(Quoted passage)
+++

"Summertime Sadness" is a song by American singer-songwriter Lana Del Rey from her second studio album, Born to Die (2012). The pop ballad was released on June 22, 2012, by Interscope Records as the fourth single of the album. In the spring of 2013, "Summertime Sadness" reached number one in Poland, Ukraine and Armenia. Charting across Europe, the single reached the top ten in Austria, Bulgaria, Germany, Greece, Luxembourg, and Switzerland. Trap and house remixes of "Summertime Sadness" helped Del Rey break into the US Hot Dance Club Songs chart. That chart is where Del Rey's song became a modest hit and marked her first foray into the chart. On the accompanied Dance/Mix Show Airplay chart, the single gave Del Rey her first US number-one single in August 2013.

In the summer of 2013, a remixed version of the track by Cedric Gervais was released to American contemporary hit radio and helped the single become a sleeper hit, debuting at 72 on the Billboard Hot 100 and becoming the highest-charting single of her career in the U.S. with a peak of 6. Switzerland and Austria gave "Summertime Sadness" a Gold certification; it reached platinum status in Germany and became a top 40 year-end hit. The record also reached number 4 in the UK Singles Chart. It joined BBC Radio 1's and BBC Radio 2's playlists. Gervais' remixed version won a 2014 Grammy Award for Best Remixed Recording, Non-Classical.

The song's accompanying music video depicts Del Rey and actress Jaime King as a couple. As the storyline progresses, both characters commit suicide by jumping from perilous heights. Cinematography was handled primarily by King's husband, Kyle Newman. The video gained success on video-hosting website YouTube, and circulated through social media websites such as Facebook and Twitter. In general, critics lauded the artistry of the single's music video, comparing it to Instagram. The musical arrangement was composed by Del Rey's long-time collaborators Emile Haynie and Rick Nowels, with Nowels and Del Rey writing the lyrics. The song is also referenced in the Chainsmokers' hit single "#Selfie".

+++

(Short task) According to the text on "Summertime Sadness," what helped the single become a sleeper hit in the U.S.? Answer in one to three sentences.

(Data records)
+++

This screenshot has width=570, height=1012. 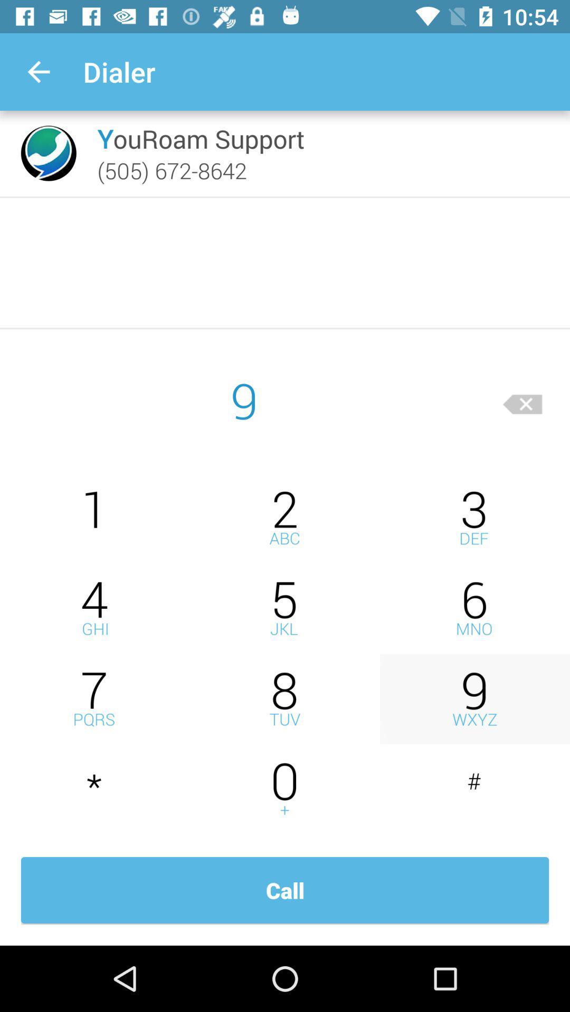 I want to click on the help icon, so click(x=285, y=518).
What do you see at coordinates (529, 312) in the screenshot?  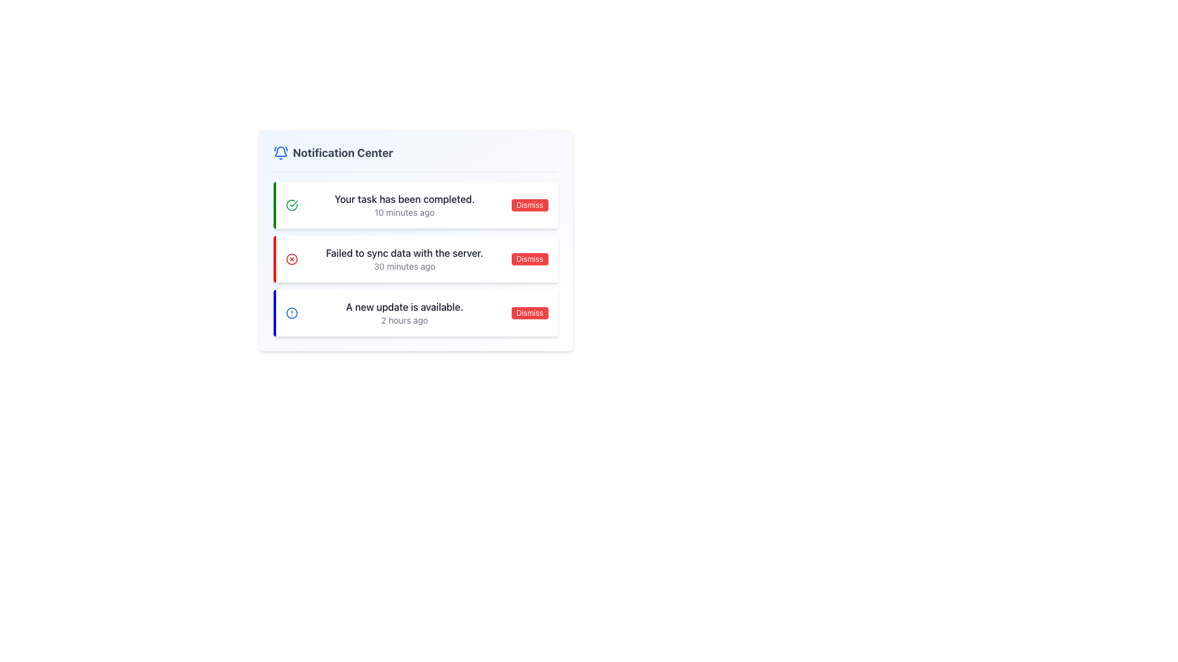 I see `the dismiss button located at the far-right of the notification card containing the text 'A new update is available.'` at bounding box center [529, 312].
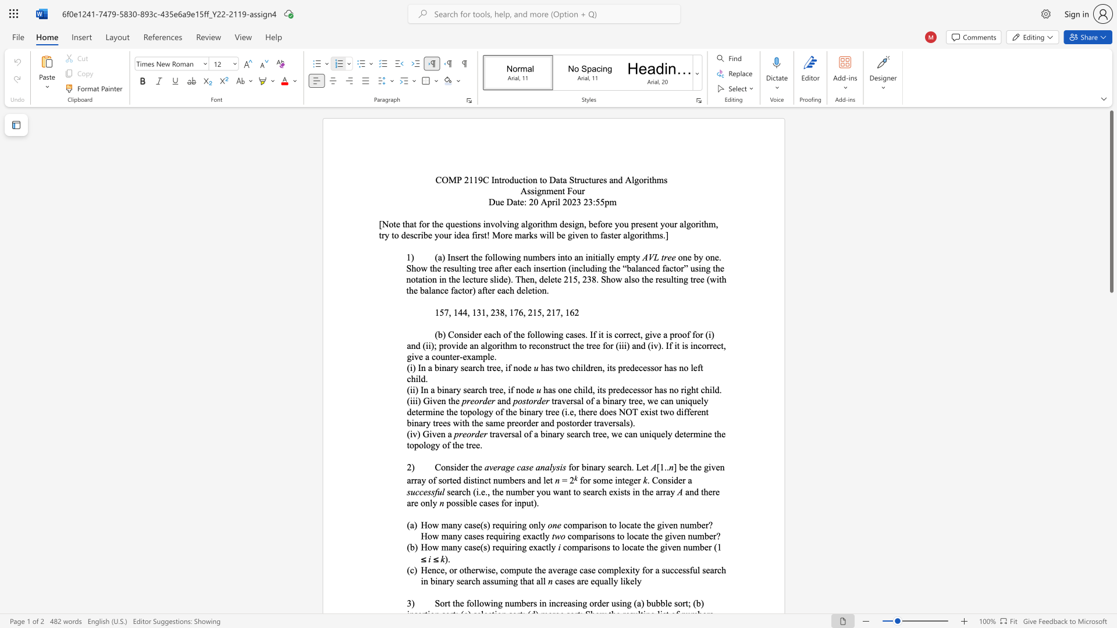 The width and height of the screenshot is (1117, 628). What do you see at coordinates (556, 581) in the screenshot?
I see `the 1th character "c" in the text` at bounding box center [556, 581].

+++

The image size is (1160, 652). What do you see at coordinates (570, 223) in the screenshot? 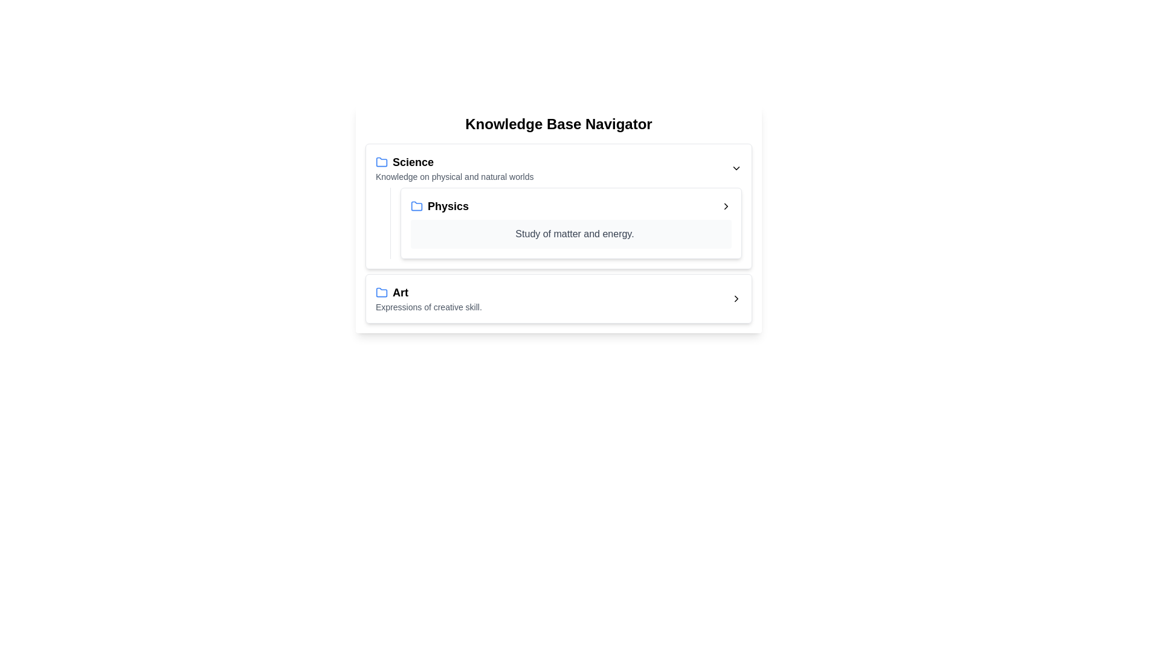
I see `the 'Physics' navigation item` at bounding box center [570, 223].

+++

(Final answer) A remixed version of the track by Cedric Gervais was released to American contemporary hit radio in the summer of 2013. That release helped the single become a sleeper hit: it debuted at 72 on the Billboard Hot 100 and peaked at 6.